Plywood: Material of the Modern World

The trip down to London for the Design Festival started with a visit to the V&A for Plywood: Material of the Modern World. An insightful exhibition showing the history of the material and the uses which it has had over time.

Naturally, for a plywood exhibition, there was no shortage of examples of beautifully moulded chairs - perfectly sculpted using the nature of the material, and layered structure, to create curvaceous forms. Along with a range of furniture, the exhibition also depicted the less well-known, or glamorous, uses of the material. Ranging from marine/aero use in transportation to the innovative, and lesser known, Eames design of the leg splint. 

The exhibition not only offered a history of plywood uses, but also its importance in the digital age. From fast and accessible CNC production to more recent methods in which the material can be formed. The exhibition highlighted the versatility of the material, as well as, the importance of sustainable and ethical sourcing of Plywood.

Design Frontiers at Somerset House

Design frontiers at Somerset House, as the name suggests, offered the most future-facing exhibition of the festival. 

In the courtyard, a live installation from Pentatonic saw visitors waste be transformed using their ‘trashpresso’, an off grid, solar powered recycling plant. The process shreds, clean, heats and forms the waste into hexagonal tile piece, which were then added to spheres to form a growing exhibition. Most impressive was the small scale at which this process happened, a transportable ‘mini factory’ could allow this process to happen virtually anywhere.   

Inside Somerset House, Prototypa, an exhibition from Swedish design studio Form Us With Love examined the design process through various ways of prototyping. An impressive collection of prototypes, ranging from watches to synthesisers, demonstrated the journey from quick and dirty models through to precision 3D prints. 
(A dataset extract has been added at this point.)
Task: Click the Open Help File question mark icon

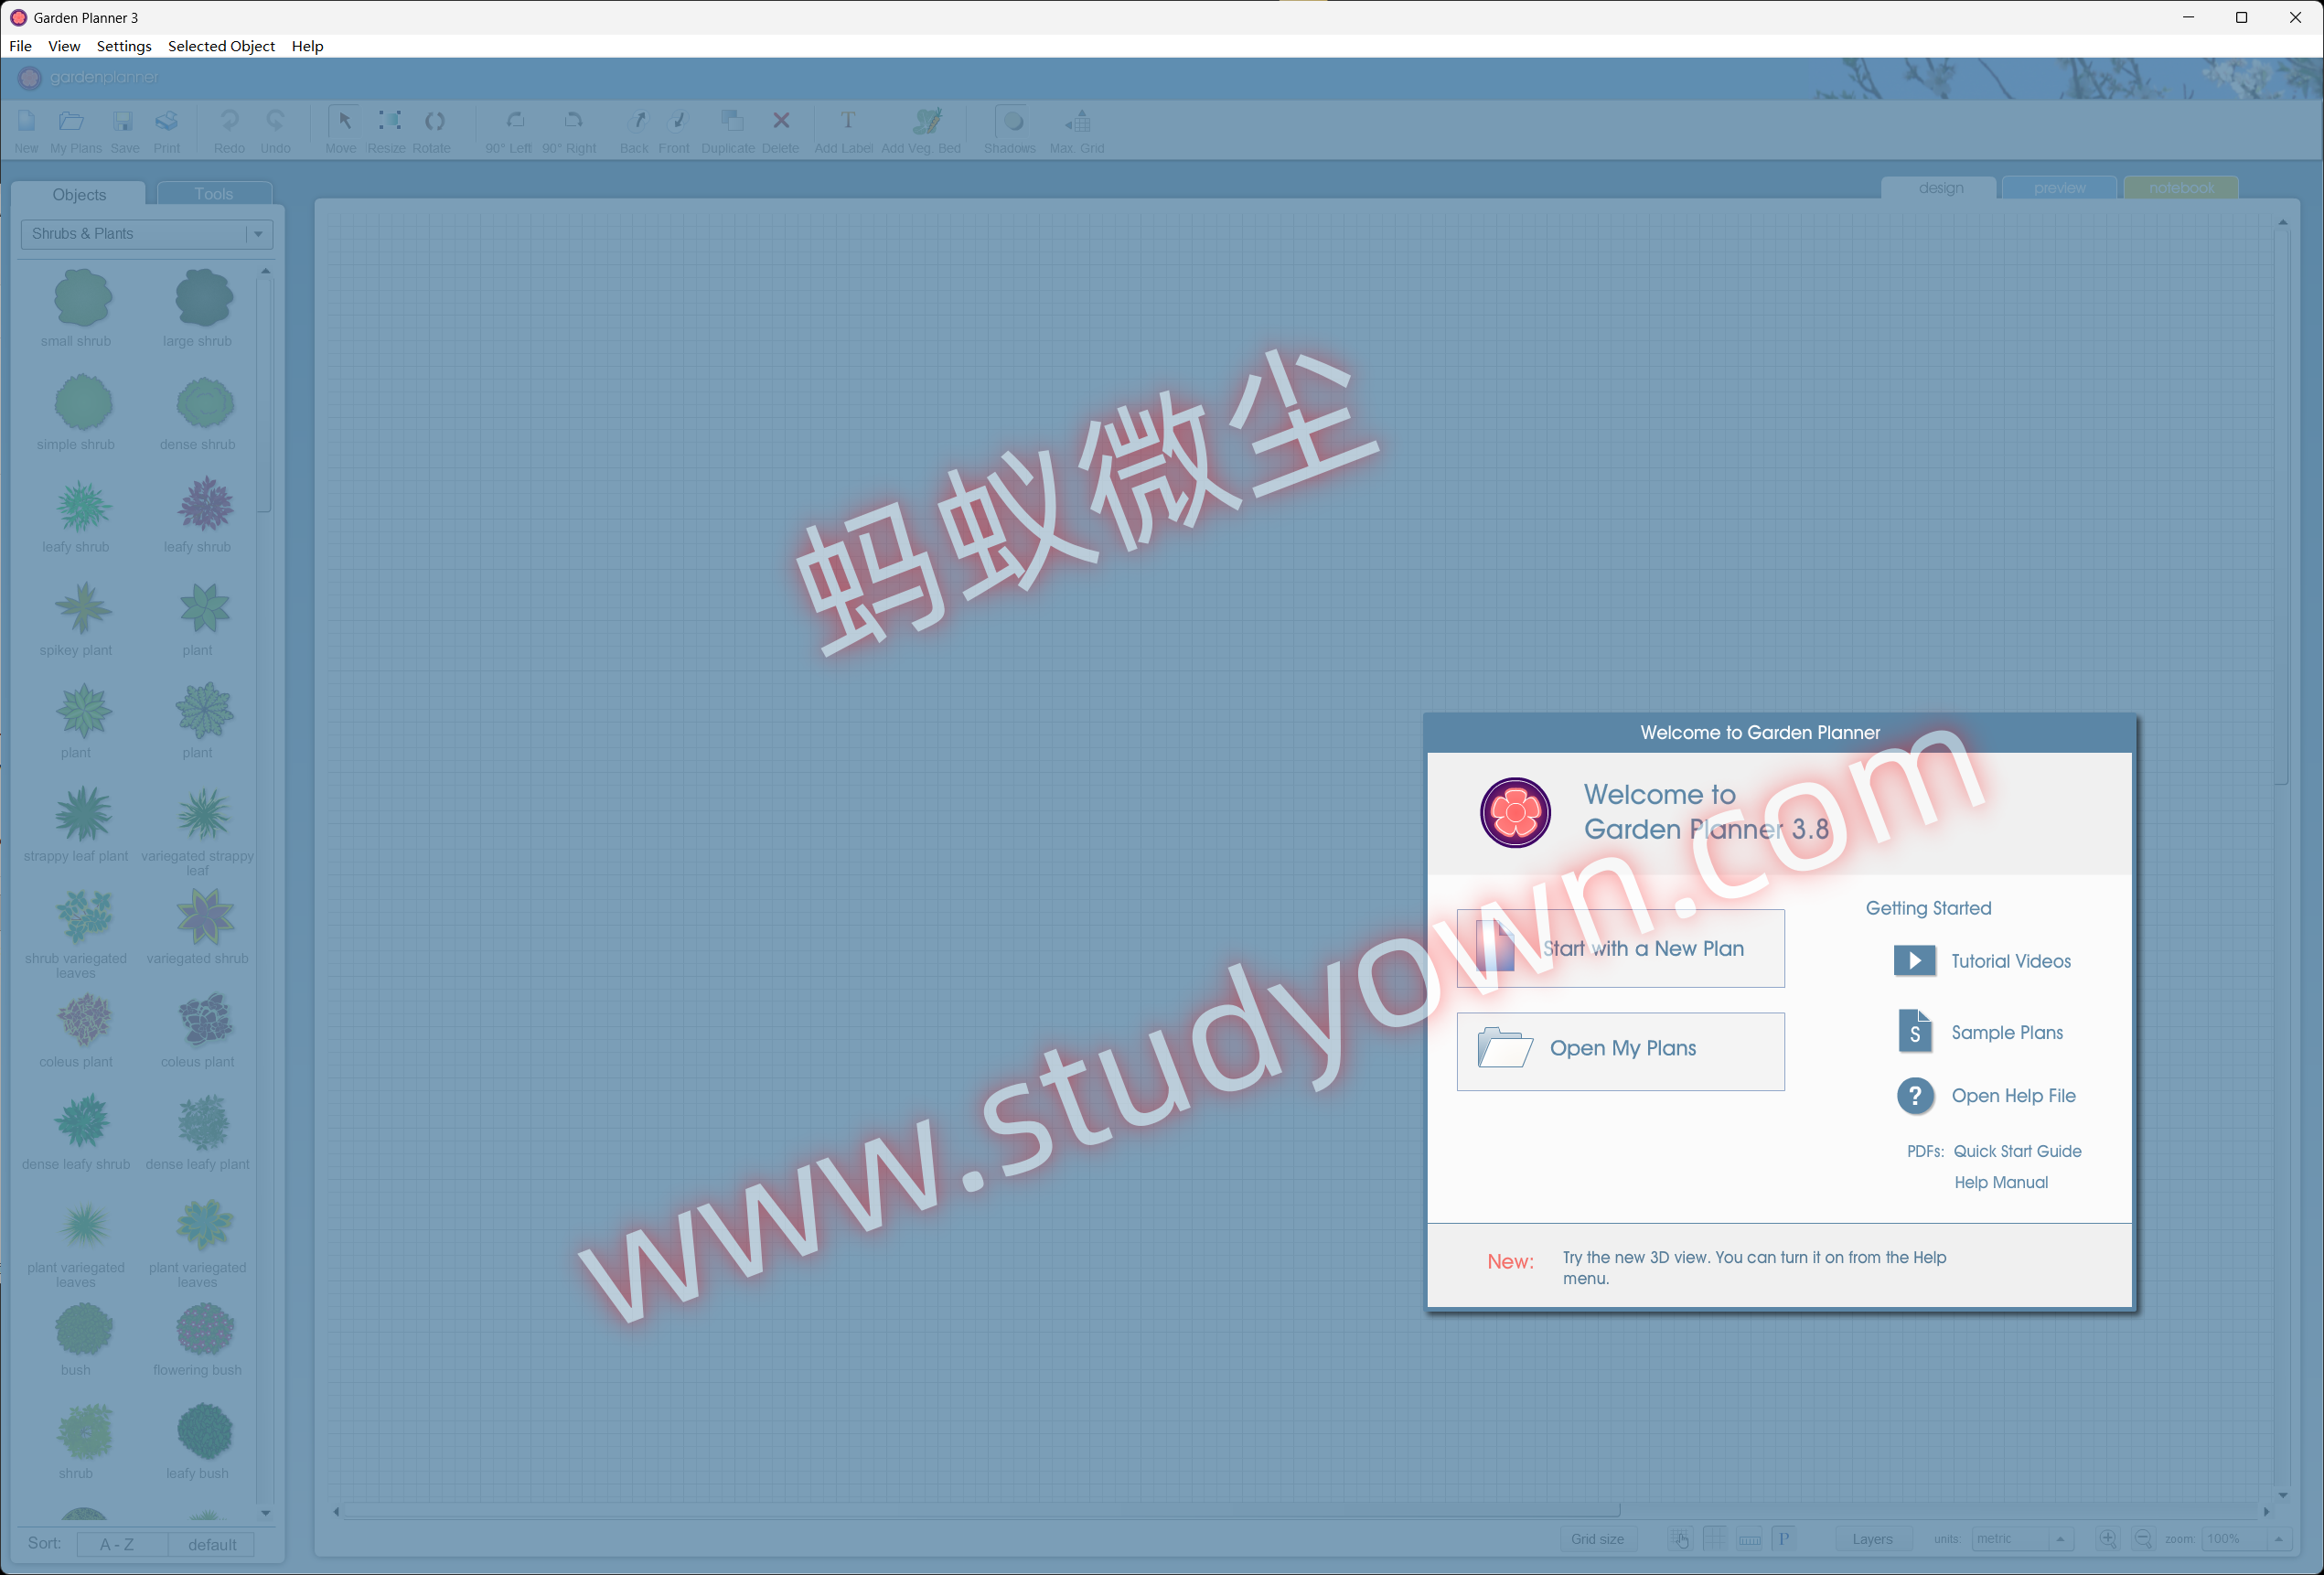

Jaguar showcased their way of working, through renders and clay modelling used in the automotive design process. They also provided a glimpse into the future of travel through an immersive exhibition combining a full scale car model along with cutting edge visuals overlaid, taking visitors on a journey through the future of travel. 

In contrast to the futuristic installation from Jaguar, Sebastian Cox and Ninela Ivanoras exhibit, Mycelium + Timber explored the potential of a mushroom fungus-based material to create furniture. The unique material is created through using a combination of scrap willow sliced into thin strips, which is woven together inside a mould, a fungus is then added and cultivated to form the material.

The material was used to create a range of lamps and stools, all with a truly unique organic surface finish due to the natural process which the material undergoes.

Space 10

Carrying on the 'future-facing' nature of the festival, an interesting installation Exploring spaces of tomorrow from future living lab, Space 10 questioned our connection with the food we eat and its sourcing. Examining the use of smart home technology and hydroponics to change the way we grow our food, this exhibition provided a far more sustainable approach to conventional growing methods. 

Space10 allowed us to question the way in which we well as providing a couple of delicious salads!